- Directed by: Karim
- Written by: S. N. Swamy
- Produced by: Shantha V. Nathan
- Starring: Suresh Gopi Biju Menon Siddique Jagathy Sreekumar
- Cinematography: Ramachandra Babu
- Edited by: K.Rajagopal
- Music by: Raveendran S. P. Venkatesh (Background Score)
- Release date: 14 April 2004;
- Country: India
- Language: Malayalam

= Agninakshathram (2004 film) =

Agninakshathram is a 2004 Indian Malayalam-language fantasy action film directed by Karim and produced by Shantha V. Nathan. The film stars Suresh Gopi, Biju Menon, Siddique And Jagathy Sreekumar in lead roles. The film had background score by S. P. Venkatesh and songs by Raveendran.

==Plot==
The story revolves around a Brahmin mansion, Thirumangalam Kovilakam, in which its members are tortured over decades by black magicians for acquiring a sacred idol to gain supernatural powers.
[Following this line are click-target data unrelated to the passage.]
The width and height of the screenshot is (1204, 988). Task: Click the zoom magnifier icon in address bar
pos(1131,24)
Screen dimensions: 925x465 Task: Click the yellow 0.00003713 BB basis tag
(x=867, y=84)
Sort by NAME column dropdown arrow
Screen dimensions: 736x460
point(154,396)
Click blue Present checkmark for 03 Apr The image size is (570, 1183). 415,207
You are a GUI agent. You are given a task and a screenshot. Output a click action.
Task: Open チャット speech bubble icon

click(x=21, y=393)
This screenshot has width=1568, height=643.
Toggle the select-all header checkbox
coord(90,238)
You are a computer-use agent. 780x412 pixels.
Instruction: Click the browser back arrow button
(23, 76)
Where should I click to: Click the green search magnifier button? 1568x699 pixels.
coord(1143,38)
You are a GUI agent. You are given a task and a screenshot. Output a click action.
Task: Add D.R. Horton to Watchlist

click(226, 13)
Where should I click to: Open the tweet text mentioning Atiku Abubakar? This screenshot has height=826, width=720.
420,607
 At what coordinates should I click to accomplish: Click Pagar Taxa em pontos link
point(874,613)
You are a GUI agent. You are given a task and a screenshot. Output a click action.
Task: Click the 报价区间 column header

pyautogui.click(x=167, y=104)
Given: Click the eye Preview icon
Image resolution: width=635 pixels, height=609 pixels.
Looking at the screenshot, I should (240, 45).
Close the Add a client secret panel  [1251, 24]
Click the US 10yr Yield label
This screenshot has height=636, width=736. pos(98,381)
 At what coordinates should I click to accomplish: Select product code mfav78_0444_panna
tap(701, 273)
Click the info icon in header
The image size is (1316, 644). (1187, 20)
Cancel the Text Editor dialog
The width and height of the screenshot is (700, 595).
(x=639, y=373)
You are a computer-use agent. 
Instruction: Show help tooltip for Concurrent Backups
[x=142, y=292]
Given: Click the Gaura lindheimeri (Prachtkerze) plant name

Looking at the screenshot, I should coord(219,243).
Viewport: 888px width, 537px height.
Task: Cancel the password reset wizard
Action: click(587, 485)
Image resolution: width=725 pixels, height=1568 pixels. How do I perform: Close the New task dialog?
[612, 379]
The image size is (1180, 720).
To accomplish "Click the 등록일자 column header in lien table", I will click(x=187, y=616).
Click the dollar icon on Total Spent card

The elder one, Valyachan saves the family with his prayers and prudence every time. Following the marriage of an atheist member, Aniyan Thampuran, a girl was born to him who has supernatural abilities. Believed to be an incarnation of Goddess, people from far and wide started visiting the girl for help. Chudala the disciple of black magicians, decides to enter the mansion in disguise to understand the girl's abilities and bring the mansion to the ground. His plans are foiled by the elder one. As an answer to his prayers, a saviour reaches the mansion as Thalakkulathoor Nambi an incarnation of Lord Aditya (the sun God), in disguise as a Kalari master. The crux of story involves the fight between good and evil.

==Cast==
- Suresh Gopi as Thalakkulathur Nambi
  - Lord Adithya
- Biju Menon as Aniyan
- Sidduique as Chudala
  - Maanaappan
- Indraja as Ammu
- Jagathy Sreekumar as Jayanthan
- Sai Kumar as Swami
- Bindu Panicker as Sathi
- Aishwarya as Aswathi Warrier
- Baby Sanika as Rudra
- Nassar as Baba
- Kalabhavan Santhosh as Kutty Narayanan
- Ravi Menon as Doctor Ananthan
- Kannur Sreelatha as Panchali
- Madambu Kunjukuttan as Valyachan

==Release==
The film had a delayed release along with another delayed film Thekkekkara Superfast on Vishu.